Los investigadores han logrado un avance significativo en el campo de los robots blandos. Inspirándose en los músculos de agarre de los moluscos, han desarrollado con éxito un actuador de bajo voltaje similar a un músculo, que ayuda a los robots blandos del tamaño de un insecto a lograr la locomoción autónoma, como gatear, nadar y saltar, en entornos reales. Esto resuelve un problema de larga data: la dificultad de equilibrar potencia y precisión en el movimiento autónomo de los microrrobots.

Los músculos, como tejidos blandos, generan movimiento mediante contracción y relajación. Los músculos de los insectos, aunque pequeños, son notablemente fuertes. Los actuadores son dispositivos que convierten energía mecánica en movimiento. En robótica, crear actuadores micrométricos potentes, flexibles, precisos y elásticos como los músculos biológicos es un gran desafío. Además, los motores rígidos en los sistemas robóticos actuales están limitados por su fragilidad y dificultad para miniaturizar.
En un estudio publicado en la revista Nature, el equipo de investigación describe su método para superar estos desafíos. Desarrollaron un mecanismo electromagnético inspirado en los músculos, combinando un polímero blando (material elástico) con bobinas eléctricas que enrollan pequeños imanes, imitando el sistema muscular de agarre de los moluscos. Este sistema puede mantener posiciones biestables sin un suministro de energía continuo, similar a cómo un molusco mantiene su caparazón cerrado con un gasto energético mínimo.
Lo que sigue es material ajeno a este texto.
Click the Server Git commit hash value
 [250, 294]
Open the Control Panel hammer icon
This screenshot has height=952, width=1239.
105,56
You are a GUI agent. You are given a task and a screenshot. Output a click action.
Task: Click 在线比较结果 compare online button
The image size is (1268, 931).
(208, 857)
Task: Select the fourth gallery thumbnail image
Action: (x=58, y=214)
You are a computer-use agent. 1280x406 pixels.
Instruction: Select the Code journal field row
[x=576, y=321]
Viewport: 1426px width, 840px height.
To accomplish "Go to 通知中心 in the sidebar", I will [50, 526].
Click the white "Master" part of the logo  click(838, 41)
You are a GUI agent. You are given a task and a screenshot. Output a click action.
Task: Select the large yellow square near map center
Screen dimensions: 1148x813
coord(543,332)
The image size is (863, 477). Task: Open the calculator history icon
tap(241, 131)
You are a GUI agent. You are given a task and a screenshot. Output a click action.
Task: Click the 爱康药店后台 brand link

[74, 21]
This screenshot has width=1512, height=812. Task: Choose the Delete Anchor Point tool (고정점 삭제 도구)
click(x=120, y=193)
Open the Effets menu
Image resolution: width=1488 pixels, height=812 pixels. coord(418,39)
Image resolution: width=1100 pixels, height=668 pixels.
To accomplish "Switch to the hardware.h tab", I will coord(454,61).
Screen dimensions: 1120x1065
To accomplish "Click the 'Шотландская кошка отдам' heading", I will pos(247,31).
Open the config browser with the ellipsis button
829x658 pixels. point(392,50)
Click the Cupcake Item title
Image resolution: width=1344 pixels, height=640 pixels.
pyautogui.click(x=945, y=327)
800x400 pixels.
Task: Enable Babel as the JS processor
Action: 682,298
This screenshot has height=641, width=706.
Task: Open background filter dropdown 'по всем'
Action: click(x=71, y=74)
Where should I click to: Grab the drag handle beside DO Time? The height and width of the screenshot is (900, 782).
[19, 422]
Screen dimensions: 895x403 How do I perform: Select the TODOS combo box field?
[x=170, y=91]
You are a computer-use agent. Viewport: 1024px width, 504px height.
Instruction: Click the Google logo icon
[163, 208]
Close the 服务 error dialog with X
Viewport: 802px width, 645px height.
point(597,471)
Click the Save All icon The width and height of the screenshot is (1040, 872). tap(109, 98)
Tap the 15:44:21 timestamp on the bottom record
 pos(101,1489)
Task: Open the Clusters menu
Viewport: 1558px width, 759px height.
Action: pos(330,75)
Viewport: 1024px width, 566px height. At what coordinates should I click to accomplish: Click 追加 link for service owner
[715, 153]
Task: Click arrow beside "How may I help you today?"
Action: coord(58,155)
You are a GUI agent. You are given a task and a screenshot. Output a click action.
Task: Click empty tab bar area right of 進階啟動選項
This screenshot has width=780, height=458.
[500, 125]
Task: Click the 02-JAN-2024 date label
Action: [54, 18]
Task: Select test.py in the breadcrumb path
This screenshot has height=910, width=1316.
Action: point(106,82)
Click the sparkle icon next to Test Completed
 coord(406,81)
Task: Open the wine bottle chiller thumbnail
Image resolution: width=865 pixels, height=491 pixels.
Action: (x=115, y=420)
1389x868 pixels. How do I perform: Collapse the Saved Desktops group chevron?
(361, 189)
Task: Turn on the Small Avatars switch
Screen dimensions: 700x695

La durabilidad es una ventaja notable de esta nueva tecnología. El actuador, fabricado con materiales flexibles, puede soportar millones de ciclos de movimiento e incluso caídas de hasta 30 metros.
Para probar el rendimiento del actuador, el equipo de investigación construyó varios robots blandos del tamaño de un insecto. Estos robots completaron con éxito pruebas de locomoción autónoma, como gatear, nadar y saltar, en diversos entornos y superficies como rocas rugosas, tierra y vidrio. Algunos robots realizaron entrenamiento de obstáculos mientras ejecutaban operaciones de detección, y los robots nadadores fueron probados tanto en laboratorio como en un río. Las pruebas exitosas destacan la versatilidad y robustez del actuador, abriendo posibilidades para numerosas aplicaciones potenciales.
Los investigadores afirman que este mecanismo electromagnético inspirado en músculos, a través de cambios en la estructura elástica, amplía la autonomía y las capacidades funcionales de los pequeños robots blandos, teniendo potencial aplicación en rescate y detección de señales críticas. Estos microrrobots podrían participar en operaciones de búsqueda y rescate, inspeccionar áreas peligrosas o de difícil acceso para los humanos, y también tienen potencial para la exploración de cuevas y el desarrollo de herramientas médicas mínimamente invasivas.